Of as a preposition is also:
- used to indicate an appositive: that idiot of a driver.
- A noun, noun phrase, or series of nouns placed next to another word or phrase to identify or rename it.
I'd avoid the whole problem by using a more simple and direct construction such as "It wasn't such a bad idea."
The "of" is superfluous and serves no purpose; in a sentence that is already kind of awkward to begin with, adding "of" just adds that much more ambiguity.
OK, so the original sense is
It is not such a bad idea that
condition
But the speaker wishes to omit condition as it goes without saying.
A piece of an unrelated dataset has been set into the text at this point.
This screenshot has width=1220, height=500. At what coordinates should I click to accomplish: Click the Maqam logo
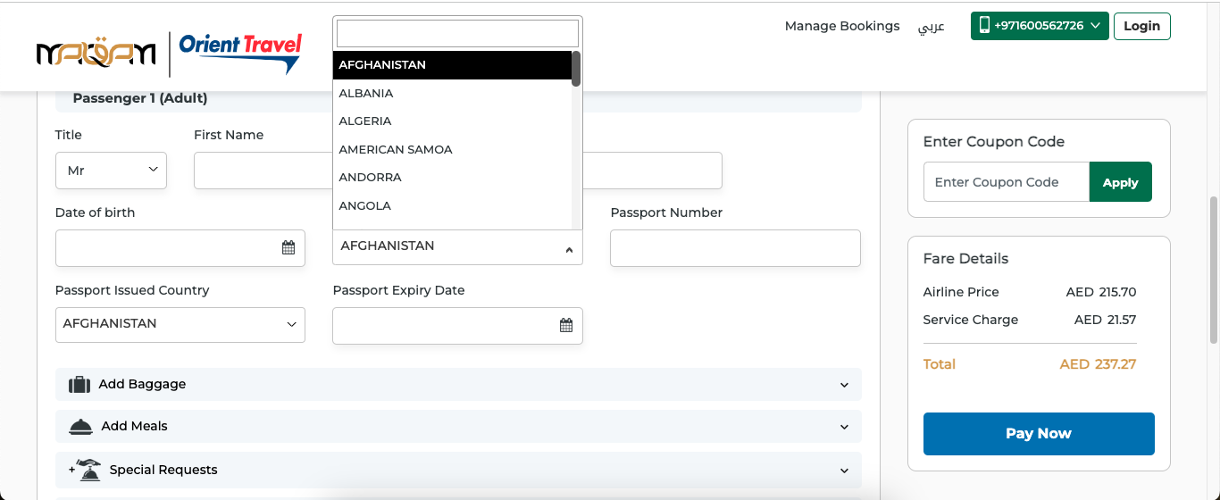click(96, 54)
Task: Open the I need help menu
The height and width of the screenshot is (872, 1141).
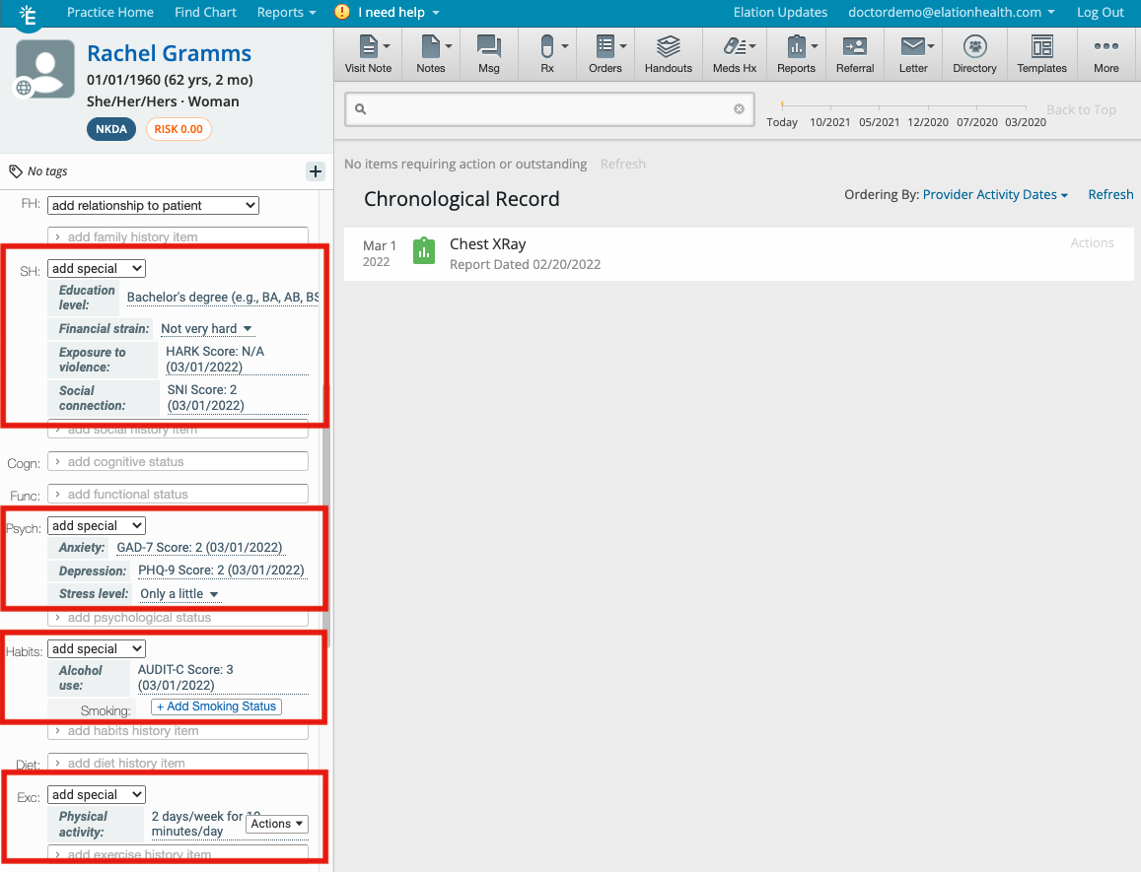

He evidently still wishes to alluding to its existence, otherwise he could just say
It is not such a bad idea.
We evidently need that that that badly. But one cannot say
It is not that a bad idea [NO]
An article after that implies we are starting a relative clause like
It is not that a cat is a bad animal, but ...
So we need to push the article forward. It still must appear before its noun, and moving the noun anywhere else gets weird fast. So we are stuck with
It is not that bad an idea.
This article between the noun and so closely related a word sounds odd. (Note, not of a word, same issue.) So we look around for constructions that allow it, like.
He is a bull of a man.
I am not much of a typist.
These are not parallel formations. The first has two nouns, rather than a noun and an adjective and the other is not a direct modification, as I would never say
I am a much typist. [NO]
But the uncertainty makes people allow for, and forgive the padded construction, even though it is not strictly grammatical. And we end up with
It is not that bad of an idea. [barely OK]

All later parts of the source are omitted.